Instructions to follow:
Locate the string "orders" throughout the material and copy every line in which it occurs.

== Segment start ==

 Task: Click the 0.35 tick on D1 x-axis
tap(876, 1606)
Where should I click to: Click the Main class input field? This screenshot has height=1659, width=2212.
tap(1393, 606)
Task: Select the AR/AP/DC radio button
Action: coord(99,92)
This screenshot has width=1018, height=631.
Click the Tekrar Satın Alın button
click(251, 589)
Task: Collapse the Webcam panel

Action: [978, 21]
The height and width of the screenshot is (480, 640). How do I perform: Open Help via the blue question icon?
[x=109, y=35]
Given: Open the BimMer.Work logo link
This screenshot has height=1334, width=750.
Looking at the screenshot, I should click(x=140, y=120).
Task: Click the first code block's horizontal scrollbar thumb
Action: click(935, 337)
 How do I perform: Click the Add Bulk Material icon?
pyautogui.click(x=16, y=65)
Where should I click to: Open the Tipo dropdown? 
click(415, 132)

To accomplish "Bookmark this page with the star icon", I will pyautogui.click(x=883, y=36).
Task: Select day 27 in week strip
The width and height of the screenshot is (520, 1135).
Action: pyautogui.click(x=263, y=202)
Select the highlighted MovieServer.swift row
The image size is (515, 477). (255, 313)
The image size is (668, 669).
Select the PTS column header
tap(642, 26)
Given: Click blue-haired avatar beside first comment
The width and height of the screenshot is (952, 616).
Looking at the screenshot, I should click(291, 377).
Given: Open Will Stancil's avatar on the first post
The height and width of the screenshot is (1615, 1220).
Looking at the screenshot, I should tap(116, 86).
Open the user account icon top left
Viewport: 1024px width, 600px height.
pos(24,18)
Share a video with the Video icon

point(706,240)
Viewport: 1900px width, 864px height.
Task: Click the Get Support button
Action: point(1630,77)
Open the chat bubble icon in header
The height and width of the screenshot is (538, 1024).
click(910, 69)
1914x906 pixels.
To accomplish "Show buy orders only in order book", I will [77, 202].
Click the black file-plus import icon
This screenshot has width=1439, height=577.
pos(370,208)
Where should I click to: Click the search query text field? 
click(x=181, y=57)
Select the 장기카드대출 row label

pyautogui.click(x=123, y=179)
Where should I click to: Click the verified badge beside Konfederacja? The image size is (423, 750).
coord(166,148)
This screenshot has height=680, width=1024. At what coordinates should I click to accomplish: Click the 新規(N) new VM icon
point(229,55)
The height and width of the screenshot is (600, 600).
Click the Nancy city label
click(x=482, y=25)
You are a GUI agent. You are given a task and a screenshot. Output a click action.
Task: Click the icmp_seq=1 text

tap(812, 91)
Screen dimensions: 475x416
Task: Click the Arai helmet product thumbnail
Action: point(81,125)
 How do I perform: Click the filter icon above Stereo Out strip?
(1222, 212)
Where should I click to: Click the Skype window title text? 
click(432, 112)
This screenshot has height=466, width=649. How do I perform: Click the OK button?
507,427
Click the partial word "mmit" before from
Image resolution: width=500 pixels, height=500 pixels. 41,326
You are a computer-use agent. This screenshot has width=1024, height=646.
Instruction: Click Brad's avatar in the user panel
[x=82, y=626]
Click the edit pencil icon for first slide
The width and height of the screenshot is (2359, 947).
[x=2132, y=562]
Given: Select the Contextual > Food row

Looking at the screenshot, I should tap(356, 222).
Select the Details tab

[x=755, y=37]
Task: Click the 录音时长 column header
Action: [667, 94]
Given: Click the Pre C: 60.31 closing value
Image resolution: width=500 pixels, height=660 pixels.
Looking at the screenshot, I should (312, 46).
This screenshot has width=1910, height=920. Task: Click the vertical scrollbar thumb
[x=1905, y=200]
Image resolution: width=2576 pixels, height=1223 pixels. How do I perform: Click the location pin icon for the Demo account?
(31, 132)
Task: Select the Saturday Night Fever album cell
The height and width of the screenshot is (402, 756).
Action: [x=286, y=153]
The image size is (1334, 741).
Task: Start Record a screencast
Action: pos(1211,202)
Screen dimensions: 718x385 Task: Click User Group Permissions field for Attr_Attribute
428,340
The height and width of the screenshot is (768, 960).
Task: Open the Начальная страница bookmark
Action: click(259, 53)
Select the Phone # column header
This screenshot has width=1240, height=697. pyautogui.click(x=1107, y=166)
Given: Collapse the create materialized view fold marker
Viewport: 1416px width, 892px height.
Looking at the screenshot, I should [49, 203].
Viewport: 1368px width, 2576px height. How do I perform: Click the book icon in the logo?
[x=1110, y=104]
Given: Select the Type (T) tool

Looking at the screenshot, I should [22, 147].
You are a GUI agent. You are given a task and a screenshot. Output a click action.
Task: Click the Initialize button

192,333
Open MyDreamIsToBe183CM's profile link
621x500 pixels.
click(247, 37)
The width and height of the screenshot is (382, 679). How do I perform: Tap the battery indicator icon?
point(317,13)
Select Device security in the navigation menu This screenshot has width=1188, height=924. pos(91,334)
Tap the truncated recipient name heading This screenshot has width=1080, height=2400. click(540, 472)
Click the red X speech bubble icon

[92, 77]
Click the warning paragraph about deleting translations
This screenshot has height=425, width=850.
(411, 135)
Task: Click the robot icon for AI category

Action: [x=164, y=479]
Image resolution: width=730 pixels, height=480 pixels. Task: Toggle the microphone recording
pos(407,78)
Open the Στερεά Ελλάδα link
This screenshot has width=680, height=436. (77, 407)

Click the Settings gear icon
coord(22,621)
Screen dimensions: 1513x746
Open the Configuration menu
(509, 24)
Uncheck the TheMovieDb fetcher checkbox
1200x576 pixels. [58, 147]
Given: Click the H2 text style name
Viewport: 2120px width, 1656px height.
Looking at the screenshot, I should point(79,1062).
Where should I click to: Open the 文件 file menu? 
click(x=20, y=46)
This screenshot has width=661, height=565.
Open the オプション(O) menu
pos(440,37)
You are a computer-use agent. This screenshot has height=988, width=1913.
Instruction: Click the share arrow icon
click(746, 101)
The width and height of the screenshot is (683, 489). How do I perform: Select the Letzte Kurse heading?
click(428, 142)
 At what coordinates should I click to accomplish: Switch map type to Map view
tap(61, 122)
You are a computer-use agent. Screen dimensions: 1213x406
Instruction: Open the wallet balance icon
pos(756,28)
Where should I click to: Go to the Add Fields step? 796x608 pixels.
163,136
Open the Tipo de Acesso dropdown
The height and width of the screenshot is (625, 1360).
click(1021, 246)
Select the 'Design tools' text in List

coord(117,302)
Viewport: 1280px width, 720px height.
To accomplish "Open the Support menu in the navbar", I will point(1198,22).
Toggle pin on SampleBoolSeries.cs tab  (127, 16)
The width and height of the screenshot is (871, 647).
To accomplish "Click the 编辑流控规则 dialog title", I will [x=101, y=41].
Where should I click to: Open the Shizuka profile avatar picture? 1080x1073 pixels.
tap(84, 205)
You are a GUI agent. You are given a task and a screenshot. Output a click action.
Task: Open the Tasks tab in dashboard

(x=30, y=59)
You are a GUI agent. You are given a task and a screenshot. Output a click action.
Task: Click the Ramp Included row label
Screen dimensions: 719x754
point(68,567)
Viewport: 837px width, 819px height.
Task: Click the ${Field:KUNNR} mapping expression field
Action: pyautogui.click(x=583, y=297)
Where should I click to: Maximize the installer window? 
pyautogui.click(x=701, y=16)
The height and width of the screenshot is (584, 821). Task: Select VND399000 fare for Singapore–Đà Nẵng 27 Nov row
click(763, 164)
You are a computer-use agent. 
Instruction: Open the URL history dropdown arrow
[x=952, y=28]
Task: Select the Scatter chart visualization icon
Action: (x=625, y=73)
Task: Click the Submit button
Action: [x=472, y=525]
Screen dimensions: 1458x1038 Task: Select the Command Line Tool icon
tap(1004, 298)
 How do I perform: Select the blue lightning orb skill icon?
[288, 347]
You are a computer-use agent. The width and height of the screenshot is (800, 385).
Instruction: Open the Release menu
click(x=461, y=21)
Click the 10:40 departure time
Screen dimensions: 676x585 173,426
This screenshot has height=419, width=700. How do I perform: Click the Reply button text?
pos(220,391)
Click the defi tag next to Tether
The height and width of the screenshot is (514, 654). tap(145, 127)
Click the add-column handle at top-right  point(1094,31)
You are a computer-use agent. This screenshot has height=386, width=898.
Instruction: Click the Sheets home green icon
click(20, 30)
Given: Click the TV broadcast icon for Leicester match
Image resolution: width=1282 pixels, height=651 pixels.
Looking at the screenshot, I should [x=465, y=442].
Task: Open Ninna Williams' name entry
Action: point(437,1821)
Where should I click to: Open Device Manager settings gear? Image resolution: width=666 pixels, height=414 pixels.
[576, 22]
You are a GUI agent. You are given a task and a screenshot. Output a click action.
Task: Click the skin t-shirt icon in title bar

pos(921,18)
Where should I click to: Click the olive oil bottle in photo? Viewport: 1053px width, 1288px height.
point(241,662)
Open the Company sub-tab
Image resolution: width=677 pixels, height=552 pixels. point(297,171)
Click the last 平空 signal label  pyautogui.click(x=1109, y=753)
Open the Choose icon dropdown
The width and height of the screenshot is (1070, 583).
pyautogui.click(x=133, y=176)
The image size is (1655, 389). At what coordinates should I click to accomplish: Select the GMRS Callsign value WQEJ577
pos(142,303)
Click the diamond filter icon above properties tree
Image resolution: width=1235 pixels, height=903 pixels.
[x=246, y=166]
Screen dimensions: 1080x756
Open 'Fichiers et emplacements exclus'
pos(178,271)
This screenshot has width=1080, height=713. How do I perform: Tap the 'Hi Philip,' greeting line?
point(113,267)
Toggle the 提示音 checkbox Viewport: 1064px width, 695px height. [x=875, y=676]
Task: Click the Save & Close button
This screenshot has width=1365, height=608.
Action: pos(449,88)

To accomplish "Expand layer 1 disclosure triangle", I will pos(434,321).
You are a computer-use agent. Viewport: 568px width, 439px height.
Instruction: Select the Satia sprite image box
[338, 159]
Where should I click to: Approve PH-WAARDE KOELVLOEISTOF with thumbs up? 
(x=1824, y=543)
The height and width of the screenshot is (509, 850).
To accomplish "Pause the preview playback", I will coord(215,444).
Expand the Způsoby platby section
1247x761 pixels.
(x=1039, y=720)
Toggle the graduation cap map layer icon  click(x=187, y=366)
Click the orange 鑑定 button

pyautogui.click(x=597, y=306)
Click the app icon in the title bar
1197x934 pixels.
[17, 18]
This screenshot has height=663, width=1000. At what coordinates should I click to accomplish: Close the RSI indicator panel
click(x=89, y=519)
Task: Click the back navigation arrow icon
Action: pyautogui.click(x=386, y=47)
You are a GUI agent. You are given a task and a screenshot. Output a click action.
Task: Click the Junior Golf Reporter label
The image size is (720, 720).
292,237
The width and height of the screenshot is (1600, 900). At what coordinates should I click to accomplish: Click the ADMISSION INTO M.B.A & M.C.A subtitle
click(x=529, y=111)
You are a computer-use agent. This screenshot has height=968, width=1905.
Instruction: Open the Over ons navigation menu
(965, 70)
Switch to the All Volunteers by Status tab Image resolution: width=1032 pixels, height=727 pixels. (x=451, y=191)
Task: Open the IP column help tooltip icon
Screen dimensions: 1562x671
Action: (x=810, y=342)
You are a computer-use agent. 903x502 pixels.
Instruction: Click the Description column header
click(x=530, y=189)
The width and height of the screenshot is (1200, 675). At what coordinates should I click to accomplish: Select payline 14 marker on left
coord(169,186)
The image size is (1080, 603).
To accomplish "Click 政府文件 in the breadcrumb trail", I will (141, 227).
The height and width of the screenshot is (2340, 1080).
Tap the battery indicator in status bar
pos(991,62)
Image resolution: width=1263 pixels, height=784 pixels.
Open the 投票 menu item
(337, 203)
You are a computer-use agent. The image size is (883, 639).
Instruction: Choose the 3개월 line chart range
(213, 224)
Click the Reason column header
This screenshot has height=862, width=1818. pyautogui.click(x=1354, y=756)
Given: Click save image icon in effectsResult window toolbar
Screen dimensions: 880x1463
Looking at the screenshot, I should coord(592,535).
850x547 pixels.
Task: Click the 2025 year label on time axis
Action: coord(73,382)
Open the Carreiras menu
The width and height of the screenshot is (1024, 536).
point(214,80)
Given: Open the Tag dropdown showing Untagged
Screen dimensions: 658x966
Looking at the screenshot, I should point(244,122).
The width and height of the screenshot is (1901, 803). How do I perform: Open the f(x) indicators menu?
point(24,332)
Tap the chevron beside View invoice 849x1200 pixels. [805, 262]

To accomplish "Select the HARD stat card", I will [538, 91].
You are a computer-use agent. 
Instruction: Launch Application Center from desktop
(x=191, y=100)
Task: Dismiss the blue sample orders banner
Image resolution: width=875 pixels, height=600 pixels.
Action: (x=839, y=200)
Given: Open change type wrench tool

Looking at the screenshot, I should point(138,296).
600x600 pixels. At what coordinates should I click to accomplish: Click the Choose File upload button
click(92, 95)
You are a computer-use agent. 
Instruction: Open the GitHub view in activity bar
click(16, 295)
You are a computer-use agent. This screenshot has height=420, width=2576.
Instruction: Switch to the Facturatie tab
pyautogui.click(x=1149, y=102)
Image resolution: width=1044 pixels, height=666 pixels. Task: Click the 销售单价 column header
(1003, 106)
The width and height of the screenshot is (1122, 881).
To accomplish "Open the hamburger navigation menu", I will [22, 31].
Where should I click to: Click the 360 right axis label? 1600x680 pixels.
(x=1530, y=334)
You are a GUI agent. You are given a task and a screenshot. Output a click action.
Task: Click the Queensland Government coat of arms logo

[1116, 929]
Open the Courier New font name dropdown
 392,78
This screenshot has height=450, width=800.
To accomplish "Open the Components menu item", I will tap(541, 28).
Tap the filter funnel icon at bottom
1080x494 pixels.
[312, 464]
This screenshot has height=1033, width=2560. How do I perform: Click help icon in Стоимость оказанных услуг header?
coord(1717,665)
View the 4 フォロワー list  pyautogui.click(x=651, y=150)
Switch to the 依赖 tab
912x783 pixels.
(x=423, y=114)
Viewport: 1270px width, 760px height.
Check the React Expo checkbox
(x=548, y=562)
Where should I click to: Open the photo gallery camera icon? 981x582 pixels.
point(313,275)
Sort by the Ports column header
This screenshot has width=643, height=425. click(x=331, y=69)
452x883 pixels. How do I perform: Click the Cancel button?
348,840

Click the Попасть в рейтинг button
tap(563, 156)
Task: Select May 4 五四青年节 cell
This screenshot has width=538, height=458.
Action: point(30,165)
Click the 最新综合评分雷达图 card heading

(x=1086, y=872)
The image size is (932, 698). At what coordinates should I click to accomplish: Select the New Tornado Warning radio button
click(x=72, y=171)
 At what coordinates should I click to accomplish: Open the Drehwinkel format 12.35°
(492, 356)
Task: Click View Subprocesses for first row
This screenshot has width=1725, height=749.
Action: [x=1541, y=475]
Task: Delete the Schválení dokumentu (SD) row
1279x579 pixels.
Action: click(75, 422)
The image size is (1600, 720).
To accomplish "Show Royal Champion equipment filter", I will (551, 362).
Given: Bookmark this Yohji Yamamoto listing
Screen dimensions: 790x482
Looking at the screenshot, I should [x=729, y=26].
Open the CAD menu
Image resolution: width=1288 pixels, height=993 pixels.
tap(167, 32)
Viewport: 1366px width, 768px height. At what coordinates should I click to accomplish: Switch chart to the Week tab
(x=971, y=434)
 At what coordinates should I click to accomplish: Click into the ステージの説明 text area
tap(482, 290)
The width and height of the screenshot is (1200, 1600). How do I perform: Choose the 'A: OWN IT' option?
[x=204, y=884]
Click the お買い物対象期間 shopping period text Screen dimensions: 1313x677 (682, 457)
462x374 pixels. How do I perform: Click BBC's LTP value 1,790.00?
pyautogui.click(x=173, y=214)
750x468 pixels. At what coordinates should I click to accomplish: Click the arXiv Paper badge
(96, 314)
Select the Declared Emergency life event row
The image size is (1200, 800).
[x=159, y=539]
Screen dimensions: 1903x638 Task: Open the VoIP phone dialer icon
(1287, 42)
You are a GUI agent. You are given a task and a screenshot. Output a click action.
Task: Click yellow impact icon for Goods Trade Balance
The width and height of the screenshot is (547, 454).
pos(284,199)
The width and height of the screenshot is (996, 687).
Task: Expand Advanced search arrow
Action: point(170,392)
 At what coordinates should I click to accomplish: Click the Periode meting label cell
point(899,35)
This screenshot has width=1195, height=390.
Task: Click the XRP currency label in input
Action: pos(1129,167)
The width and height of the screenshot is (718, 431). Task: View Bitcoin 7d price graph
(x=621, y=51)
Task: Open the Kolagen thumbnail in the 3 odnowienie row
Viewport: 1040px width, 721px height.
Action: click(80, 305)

== Segment end ==

Written reply:
To accomplish "Show buy orders only in order book", I will [77, 202].
Task: Dismiss the blue sample orders banner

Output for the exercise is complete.